Ruiz opened her handbag, took out a cigarette, and lit it. “I did,” she said on a stream of blue smoke. “Damon really did call for you.”

“And you called Davis, so RHD could set up the whole thing,” Parker said. “In a public park at rush hour. An uncontrollable situation in an uncontrolled environment. I would say that trumps what I did.”

He reached out and yanked the cigarette from her lips. “Don’t smoke at a crime scene, Ruiz. Haven’t I taught you anything?”

He crushed the cigarette beneath the toe of his shoe, took it to a trash can, and threw it away.

“Parker!
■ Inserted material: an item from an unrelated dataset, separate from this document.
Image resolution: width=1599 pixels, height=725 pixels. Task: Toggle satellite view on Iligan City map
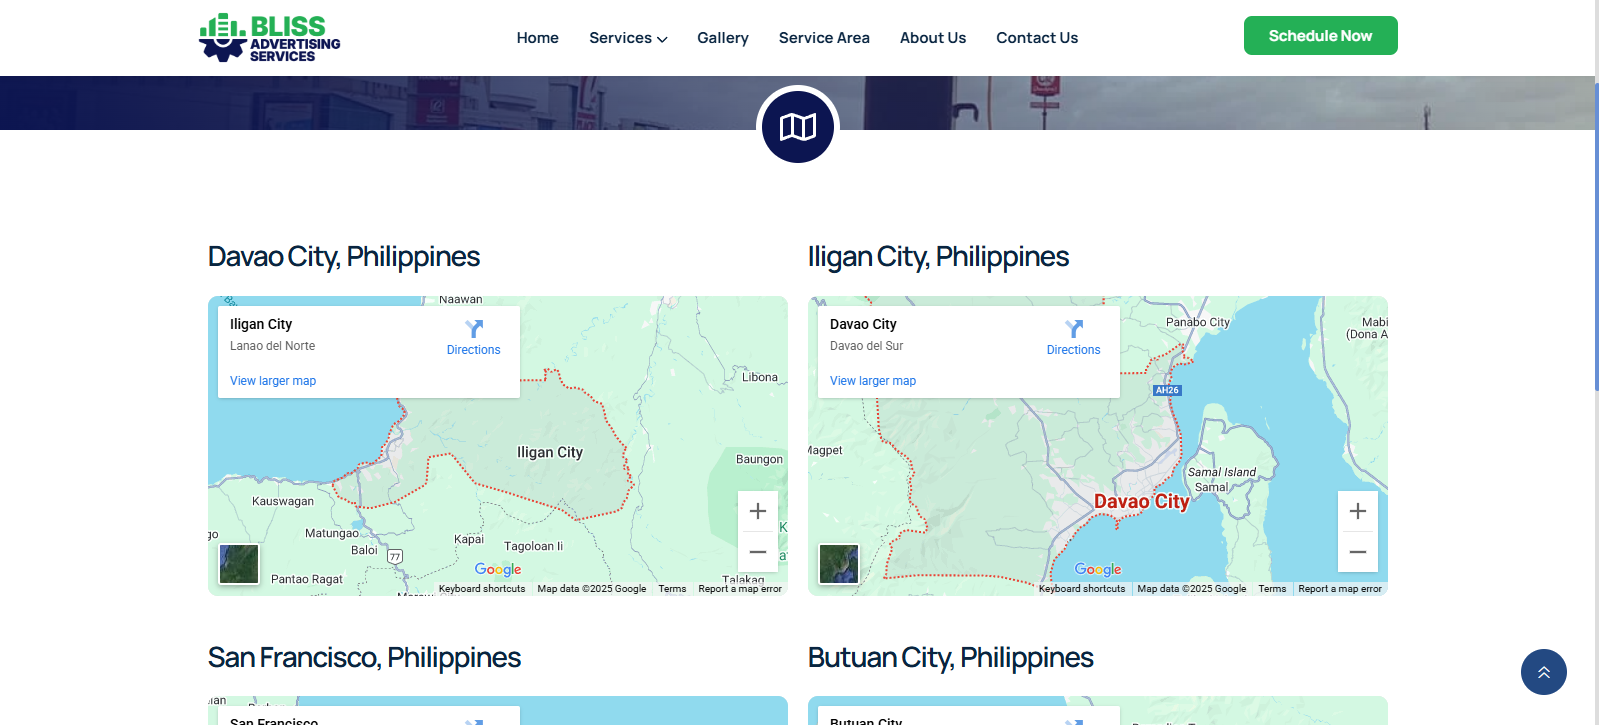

I’m not done talking to you!” she said, doing the high-heel jog to catch up with him. “I need to get your statement. I have to file the preliminary report.”

Parker looked at her like she smelled. “They couldn’t send a real detective?”

“I’m on the rotation until my paperwork from IA comes through.”

“Well, that’s your problem. I’ve said everything I have to say to you.”

He started to walk away again, then hesitated. “That’s not exactly true.”

Ruiz waited, stiffening for a tirade.

“I doctor scripts for Matt Connors.”

He might have told her he was a hermaphrodite. Her expression would have been the same. “What?”

“My big secret,” Parker said. “I doctor scripts and serve as a technical consultant to Matt Connors.”

“The movie guy?”

“Yeah. The movie guy.”

“Jesus!” she breathed. “Why didn’t you just tell us?”

Parker smiled a bitter, crooked smile and walked away, shaking his head. In this town, he probably would have gotten a promotion if he’d let on he was connected in the industry. He hadn’t wanted the attention. All he had wanted from LAPD was a chance to make it back from purgatory, and to do it through his own sweat and brainpower.

He could have held Renee Ruiz down and explained that to her nine thousand times, and she would never have understood.

The bitter irony was, in fighting for his own resurrection, he had ultimately revealed the fall of a woman he cared about. Yin and yang. Everything in life came with a price.

“I want my money back,” he mumbled as he approached Bradley Kyle.

Kyle stood amid a tiny forest of evidence markers, trying to boss one of the SID people around. He turned and smirked at Parker. “You really screwed the pooch this time, Parker. Or is that a poor choice of words? I hear you and Nicholson—”

Parker hit him so hard with a right cross, Kyle spun halfway around before he hit the dirt. Everyone stopped what they were doing, but no one made a move toward him.

Parker turned to Moose Roddick and said, “All the paperwork on the Lowell homicide is in my trunk. Come and get it.”

The news vans had rolled in. The choppers were swarming. They were just in time for breaking in live on the eleven o’clock news. But they wouldn’t have the story behind what had happened here. That shit would hit the fan tomorrow, and the feeding frenzy would begin.

Rob Cole was about to get another fifteen minutes of fame. The Good Man Wrongly Accused would be set free. Or, from a more cynical standpoint, an idiot too stupid to escape being framed for murder was about to be let back into the gene pool.

Parker didn’t know the whole story himself, but he was willing to bet Rob Cole was not the hero, and he knew there wouldn’t be a happy ending.

He turned his cell phone on as he walked toward his car, and hit the button for voice mail. He had one message. Ito saying he had the photograph ready.